Bacteriostatic – a substance that stops further growth of an organism; mild, uncomplicated infections may be treated with bacteriostatic drugs.
4. Aminoglycosides – Gentamycin, Neomycin, Amikacin, Tobramycin, Streptomycin Mechanism of Action
Bactericidal.
Two main capabilities.
Inhibit the formation of the initiation complex, thus depleting the available ribosomal pool and leading to decreased protein synthesis.
Cause misreading (and subsequent mistranslation) of mRNA, leading to faulty or truncated proteins.
Aminoglycoside entry to the cytoplasm is through oxygen-dependent active transport. Anaerobic bacteria are resistant through inability to take up the drug. Facultative anaerobes can be relatively resistant if they are in an anaerobic environment.
5. Aminoglycosides – Gentamycin, Neomycin, Amikacin, Tobramycin, Streptomycin Clinical Use
Severe gram-negative rod infections.
Synergistic with ß-lactam antibiotics. They have different mechanisms of action, and it has been noted that their efficacy is greater when used together than would be expected if used.
Neomycin has been used orally to sterilize the bowel prior to surgery. This, however, does carry the risk of the development of antibiotic-associated colitis.
6. Aminoglycosides – Gentamycin, Neomycin, Amikacin, Tobramycin, Streptomycin Toxicity
Nephrotoxicity, especially when used with cephalosporins due to their inherent nephrotoxicity.
Ototoxicity, especially when used with loop diuretics due to their inherent ototoxicity.
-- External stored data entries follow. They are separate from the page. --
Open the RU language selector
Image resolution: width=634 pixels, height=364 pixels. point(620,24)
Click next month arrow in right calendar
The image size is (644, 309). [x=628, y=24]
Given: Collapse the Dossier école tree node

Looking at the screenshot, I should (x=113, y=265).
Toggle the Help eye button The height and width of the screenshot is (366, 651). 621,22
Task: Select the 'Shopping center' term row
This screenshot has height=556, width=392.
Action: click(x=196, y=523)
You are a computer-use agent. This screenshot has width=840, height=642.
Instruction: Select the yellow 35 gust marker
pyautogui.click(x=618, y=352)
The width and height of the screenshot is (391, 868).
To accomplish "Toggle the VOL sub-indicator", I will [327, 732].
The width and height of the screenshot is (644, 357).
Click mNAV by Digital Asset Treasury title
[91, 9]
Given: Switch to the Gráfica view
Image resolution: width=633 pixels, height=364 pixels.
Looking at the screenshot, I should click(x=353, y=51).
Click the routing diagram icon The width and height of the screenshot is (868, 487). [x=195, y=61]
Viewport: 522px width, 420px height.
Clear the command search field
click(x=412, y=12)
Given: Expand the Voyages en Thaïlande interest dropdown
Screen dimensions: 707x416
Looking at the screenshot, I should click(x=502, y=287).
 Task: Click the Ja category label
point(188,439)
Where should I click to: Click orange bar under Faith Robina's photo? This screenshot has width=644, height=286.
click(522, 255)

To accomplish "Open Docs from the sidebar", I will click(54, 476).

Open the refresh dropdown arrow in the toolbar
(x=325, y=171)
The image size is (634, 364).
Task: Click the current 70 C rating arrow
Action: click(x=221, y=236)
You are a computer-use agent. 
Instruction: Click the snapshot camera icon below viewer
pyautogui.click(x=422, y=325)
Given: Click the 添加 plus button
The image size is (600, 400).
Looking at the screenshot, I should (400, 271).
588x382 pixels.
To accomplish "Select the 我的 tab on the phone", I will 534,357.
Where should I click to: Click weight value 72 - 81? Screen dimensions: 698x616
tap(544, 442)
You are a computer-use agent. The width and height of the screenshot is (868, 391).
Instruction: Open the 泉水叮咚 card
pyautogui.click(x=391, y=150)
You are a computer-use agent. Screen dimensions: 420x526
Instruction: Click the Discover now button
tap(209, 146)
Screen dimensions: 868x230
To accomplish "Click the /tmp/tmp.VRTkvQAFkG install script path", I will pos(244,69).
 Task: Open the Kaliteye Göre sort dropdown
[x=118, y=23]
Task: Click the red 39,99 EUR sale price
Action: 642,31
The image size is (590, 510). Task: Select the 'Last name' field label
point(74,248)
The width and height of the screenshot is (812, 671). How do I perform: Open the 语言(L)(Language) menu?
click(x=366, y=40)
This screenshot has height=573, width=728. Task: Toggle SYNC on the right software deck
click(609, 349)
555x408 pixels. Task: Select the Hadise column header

7. Tetracyclines – Tetracycline, Doxycycline, Demeclocycline, Minocycline Mechanism of Action
Bacteriostatic.
Bind reversibly to the 30S subunit of ribosomes and reduce the affinity of the aminoacyl-tRNA for the mRNA-ribosome complex, preventing elongation of the protein being synthesized.
8. Tetracyclines – Tetracycline, Doxycycline, Demeclocycline, Minocycline Clinical Use
Active against a broad spectrum of bacteria that are aerobic, anaerobic, gram-positive, and gram-negative and protozoa.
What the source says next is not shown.